LE BON VIEUX TEMPS DES BELLES CERISES DE MILIANA, "ADIEU LA FETE"



DIAPORAMA DE QUELQUES PHOTOS DE CERISES

Chaque région du pays, se distingue par sa spécificité agricole .A Miliana, dès qu'on évoque la cerise, la question de la sauvegarde et de la préservation du patrimoine arboricole fruitier se pose avec acuité. Selon les nostalgiques (qui se souviennent du "bal des cerises"), les agressions que l'on fait subir aux vergers de cerisiers sont graves et interpellent tous les arboriculteurs.

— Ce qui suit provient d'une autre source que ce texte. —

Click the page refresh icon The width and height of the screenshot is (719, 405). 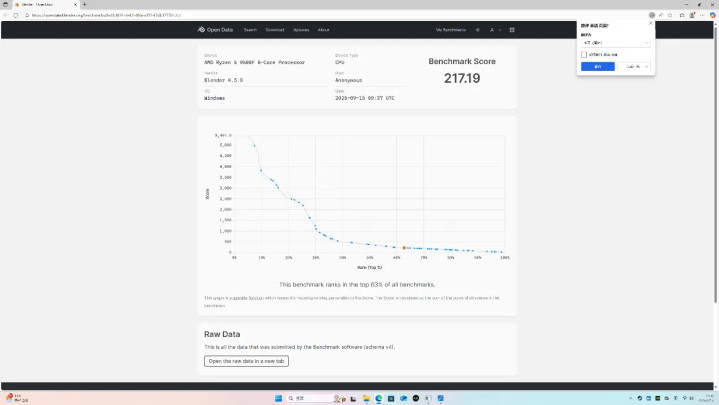tap(16, 15)
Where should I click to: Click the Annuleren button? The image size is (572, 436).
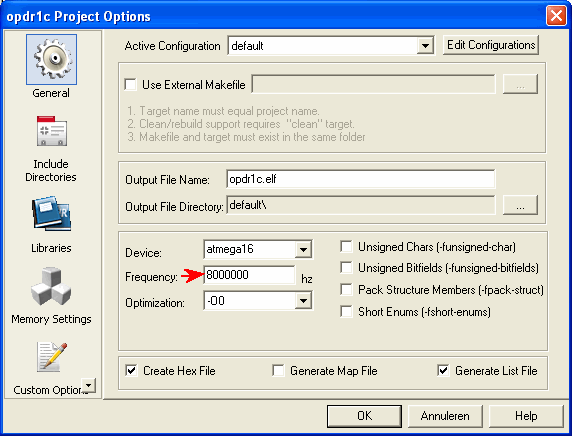445,416
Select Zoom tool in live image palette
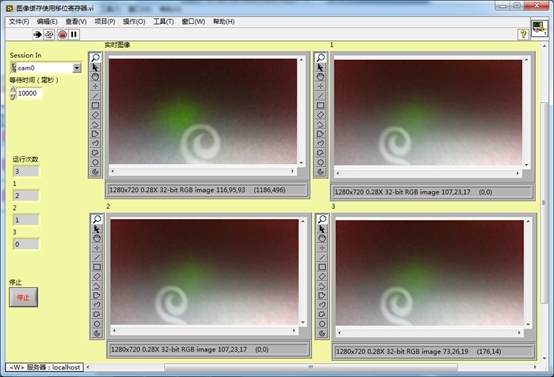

Ils rappellent que les cerises de Miliana sont de très bonne qualité. La variété dominante est le « bigarreau», d’une douceur exquise et aux qualités nutritionnelles indiscutables. Cette douce saveur est due au climat particulier où cohabitent harmonieusement une pluviométrie adaptée et un ensoleillement exceptionnel. Ces deux facteurs sont indispensables pour une bonne maturation des cerises. Exigeant patience et persévérance, la culture des cerisiers nécessite aussi du savoir-faire, puisqu'après les plantations, il faut patienter huit longues années pour que le cerisier commence à produire; cet arbre fruitier connaitra par la suite, une production abondante entre 12 et 25 ans d’âge. Le « bigarreau» de Miliana, à l'instar des cerises d'autres régions du pays, est en quête d'une attention particulière.
Les cerises de Miliana sont de grandes qualités en raison des conditions climatiques et du terroir où poussent les cerisiers. C’est un fruit de première catégorie et la preuve en est qu’il s’en vend chaque année des centaines de kilos avec des prix ennuis...

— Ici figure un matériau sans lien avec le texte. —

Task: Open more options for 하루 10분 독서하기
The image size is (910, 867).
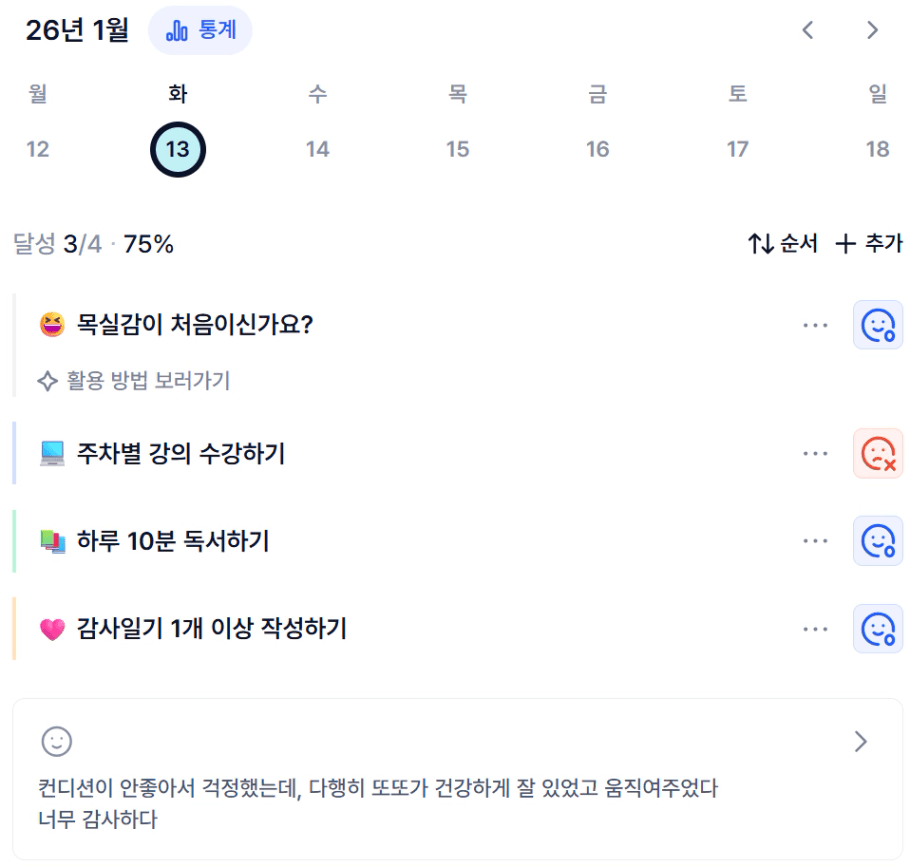Action: [x=815, y=541]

C'est au printemps que les petites fleurs blanches commencent à éclore pour se transformer en cerises en quelques semaines. La cerise est délicate : pour bien se développer, elle a besoin d'un temps doux. Tout d'abord ,vertes, les cerises grossissent de jour en jour et sont prêtes à être récoltées dés la mi-mai. A ce stade de maturité, elles sont sensibles à la pluie qui peut les faire éclater ; même les oiseaux se laissent facilement tentés par ce fruit charnu et attirant. La cueillette s'effectue à la main pour leur apporter un soin maximal.

Le kilo de ce fruit magique, devient de plus en plus cher de par sa rareté, se négocie à pas moins de 400 DA. Une production en diminution ces dernières années pour divers problèmes, en raison des feux de l’été depuis plus d’une décennie et le non-renouvellement des arbres par les arboriculteurs à cause de l'absence des eaux d'irrigation ,même les eaux des sources naturelles ont été détournées vers les châteaux d’eau .

En effet, la récolte ne cesse de régresser d’une année à l’autre. Le cerisier est menacé de disparition à Miliana si rien n’est fait pour venir en aide pour préserver cette espèce de fruit en voix de disparition.